[WHAT THIS TASK INVOLVES]: Copy out the items from the line with "Viewport: 776px width, 832px height." up to and including the line with "click(x=1926, y=341)", requests included, and give only those lines. Resize them by multiplying every coordinate in the answers by 2.15, rounding to whole numbers with halves going up.

[Raw records]:
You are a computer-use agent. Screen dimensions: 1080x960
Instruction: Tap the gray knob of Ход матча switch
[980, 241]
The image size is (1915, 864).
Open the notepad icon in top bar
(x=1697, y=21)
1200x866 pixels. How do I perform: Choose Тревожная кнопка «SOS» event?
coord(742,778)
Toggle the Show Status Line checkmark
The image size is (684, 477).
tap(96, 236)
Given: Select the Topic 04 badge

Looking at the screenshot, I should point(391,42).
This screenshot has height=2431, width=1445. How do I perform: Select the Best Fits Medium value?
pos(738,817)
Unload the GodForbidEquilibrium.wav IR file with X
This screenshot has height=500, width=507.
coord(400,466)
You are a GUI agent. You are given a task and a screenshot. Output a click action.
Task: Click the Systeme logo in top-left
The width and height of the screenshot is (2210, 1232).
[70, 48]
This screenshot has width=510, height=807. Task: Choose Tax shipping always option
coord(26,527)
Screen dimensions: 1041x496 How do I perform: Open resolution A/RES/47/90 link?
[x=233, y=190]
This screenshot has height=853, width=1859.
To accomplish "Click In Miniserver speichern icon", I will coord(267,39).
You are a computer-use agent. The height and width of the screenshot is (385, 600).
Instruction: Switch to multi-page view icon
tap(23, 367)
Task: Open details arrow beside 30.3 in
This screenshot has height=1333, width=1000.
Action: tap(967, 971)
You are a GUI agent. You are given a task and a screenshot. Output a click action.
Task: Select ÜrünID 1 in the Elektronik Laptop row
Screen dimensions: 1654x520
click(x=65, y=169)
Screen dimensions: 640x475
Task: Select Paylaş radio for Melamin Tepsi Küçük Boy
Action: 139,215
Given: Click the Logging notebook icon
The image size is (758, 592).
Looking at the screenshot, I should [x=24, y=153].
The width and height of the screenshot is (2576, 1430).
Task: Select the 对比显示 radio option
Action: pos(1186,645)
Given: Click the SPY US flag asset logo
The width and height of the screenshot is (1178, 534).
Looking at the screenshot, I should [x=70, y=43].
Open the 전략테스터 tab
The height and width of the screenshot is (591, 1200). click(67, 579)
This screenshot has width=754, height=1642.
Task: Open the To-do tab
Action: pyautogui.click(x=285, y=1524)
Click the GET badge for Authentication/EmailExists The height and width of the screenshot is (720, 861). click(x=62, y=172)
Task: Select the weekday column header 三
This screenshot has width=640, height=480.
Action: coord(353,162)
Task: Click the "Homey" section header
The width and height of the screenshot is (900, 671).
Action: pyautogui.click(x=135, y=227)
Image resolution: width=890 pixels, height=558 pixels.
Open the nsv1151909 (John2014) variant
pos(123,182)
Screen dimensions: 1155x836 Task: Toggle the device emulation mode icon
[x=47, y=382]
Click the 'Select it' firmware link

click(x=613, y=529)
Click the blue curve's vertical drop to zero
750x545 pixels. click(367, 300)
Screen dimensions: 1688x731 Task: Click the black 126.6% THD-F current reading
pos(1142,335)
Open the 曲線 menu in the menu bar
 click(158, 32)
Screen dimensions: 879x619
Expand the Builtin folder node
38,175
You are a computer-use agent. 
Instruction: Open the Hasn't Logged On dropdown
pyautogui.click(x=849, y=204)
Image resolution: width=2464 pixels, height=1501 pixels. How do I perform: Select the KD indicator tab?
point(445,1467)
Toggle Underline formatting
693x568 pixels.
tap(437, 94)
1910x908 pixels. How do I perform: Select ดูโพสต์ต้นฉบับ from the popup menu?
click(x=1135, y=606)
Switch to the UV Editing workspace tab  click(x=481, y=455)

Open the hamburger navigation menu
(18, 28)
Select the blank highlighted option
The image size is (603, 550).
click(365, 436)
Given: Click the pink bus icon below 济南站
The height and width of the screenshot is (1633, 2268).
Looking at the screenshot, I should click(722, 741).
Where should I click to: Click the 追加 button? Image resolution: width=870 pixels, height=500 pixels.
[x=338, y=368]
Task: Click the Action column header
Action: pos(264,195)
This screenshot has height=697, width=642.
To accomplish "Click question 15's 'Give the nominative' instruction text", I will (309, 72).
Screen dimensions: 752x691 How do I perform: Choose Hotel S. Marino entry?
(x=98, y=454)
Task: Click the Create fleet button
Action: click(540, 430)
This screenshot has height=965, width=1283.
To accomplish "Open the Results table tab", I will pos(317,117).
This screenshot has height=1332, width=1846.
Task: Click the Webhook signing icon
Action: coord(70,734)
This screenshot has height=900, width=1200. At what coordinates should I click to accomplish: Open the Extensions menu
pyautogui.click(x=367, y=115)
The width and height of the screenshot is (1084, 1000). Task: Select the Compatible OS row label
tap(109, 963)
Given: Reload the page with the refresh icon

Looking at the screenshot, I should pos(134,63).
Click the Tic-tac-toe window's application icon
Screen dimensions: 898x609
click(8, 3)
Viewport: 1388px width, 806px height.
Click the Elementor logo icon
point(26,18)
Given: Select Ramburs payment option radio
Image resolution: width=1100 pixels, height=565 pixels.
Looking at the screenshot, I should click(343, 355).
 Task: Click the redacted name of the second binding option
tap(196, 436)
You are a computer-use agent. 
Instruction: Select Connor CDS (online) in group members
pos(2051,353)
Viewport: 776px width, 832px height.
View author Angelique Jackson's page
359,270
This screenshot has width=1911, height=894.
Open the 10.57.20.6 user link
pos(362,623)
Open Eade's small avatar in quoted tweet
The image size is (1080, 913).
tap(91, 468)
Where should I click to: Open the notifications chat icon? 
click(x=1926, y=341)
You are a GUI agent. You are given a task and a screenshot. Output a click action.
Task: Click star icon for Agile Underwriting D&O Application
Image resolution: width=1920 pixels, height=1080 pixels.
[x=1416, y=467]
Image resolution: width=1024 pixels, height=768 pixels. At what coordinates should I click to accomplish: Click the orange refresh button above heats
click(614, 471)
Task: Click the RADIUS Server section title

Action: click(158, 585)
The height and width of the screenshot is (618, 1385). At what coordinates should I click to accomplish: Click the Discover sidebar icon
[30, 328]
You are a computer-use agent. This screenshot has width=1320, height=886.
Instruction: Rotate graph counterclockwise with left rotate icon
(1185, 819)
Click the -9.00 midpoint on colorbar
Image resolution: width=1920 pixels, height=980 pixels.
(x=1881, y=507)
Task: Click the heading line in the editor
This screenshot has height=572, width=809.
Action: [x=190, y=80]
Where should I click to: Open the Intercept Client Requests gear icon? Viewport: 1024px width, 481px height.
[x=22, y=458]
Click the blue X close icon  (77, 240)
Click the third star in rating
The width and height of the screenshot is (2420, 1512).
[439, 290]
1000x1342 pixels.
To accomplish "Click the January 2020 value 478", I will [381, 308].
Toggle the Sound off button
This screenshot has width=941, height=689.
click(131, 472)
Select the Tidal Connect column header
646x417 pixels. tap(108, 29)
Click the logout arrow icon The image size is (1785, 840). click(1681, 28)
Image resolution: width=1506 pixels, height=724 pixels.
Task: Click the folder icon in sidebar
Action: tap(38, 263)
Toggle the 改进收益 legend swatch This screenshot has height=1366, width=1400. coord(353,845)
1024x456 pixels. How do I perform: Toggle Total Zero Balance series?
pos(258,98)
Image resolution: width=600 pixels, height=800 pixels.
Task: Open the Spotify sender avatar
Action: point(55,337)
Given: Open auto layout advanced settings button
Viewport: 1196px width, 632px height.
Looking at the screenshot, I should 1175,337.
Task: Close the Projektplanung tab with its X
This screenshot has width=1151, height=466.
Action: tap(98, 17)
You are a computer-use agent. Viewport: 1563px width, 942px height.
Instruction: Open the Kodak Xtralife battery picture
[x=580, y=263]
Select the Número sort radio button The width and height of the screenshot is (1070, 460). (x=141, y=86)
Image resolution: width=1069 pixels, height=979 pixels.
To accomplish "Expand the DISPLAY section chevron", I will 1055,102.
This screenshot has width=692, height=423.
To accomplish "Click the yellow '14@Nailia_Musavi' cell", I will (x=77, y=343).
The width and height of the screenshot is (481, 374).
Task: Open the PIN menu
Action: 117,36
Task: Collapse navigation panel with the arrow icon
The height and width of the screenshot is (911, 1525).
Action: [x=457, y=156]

[SOLVED PROBLEM]:
Viewport: 776px width, 832px height.
View author Angelique Jackson's page
772,581
This screenshot has width=1911, height=894.
Open the 10.57.20.6 user link
pos(778,1339)
Open Eade's small avatar in quoted tweet
The image size is (1080, 913).
tap(196, 1006)
Where should I click to: Open the notifications chat icon? 
click(x=4141, y=733)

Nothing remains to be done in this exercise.